__Description of the task__
Write out, unaltered, each line from the top of the records below down to the line where "Image resolution: width=760" appears, that line included.

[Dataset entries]
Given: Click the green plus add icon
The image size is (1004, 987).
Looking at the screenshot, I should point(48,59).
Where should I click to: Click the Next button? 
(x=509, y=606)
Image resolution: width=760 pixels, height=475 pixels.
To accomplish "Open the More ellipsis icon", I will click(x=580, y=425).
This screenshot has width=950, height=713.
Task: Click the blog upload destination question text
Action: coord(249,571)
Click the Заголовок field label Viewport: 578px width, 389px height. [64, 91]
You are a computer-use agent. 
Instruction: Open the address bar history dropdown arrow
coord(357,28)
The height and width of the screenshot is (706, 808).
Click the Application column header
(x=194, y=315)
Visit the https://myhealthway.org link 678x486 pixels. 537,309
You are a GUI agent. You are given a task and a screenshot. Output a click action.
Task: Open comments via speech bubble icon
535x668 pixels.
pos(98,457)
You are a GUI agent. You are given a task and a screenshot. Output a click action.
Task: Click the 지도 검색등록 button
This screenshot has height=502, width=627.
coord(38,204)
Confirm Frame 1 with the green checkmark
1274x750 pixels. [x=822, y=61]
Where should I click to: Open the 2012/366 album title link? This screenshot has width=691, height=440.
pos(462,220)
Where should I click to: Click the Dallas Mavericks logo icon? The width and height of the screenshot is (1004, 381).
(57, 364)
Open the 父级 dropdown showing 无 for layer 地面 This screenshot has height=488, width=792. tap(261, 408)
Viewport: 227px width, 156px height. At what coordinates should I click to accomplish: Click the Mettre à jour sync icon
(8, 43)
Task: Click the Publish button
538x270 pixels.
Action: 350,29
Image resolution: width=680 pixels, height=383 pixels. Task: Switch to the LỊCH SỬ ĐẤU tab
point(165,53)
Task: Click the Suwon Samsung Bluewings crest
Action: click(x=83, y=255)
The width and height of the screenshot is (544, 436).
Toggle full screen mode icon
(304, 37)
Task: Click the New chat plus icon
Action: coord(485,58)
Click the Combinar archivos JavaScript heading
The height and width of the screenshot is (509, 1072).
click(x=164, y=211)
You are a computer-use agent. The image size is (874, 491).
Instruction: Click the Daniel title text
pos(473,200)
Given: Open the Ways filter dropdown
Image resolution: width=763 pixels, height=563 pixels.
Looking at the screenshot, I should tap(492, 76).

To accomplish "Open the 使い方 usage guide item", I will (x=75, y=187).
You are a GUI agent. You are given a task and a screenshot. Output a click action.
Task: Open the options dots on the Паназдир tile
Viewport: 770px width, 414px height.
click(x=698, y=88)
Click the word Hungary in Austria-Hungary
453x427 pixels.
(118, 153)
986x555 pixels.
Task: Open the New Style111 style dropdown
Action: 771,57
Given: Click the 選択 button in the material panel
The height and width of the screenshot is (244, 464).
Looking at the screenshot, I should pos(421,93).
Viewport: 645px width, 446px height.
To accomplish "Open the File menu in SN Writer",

__Response area__
Given: Click the green plus add icon
The image size is (1004, 987).
Looking at the screenshot, I should point(48,59).
Where should I click to: Click the Next button? 
(x=509, y=606)
Image resolution: width=760 pixels, height=475 pixels.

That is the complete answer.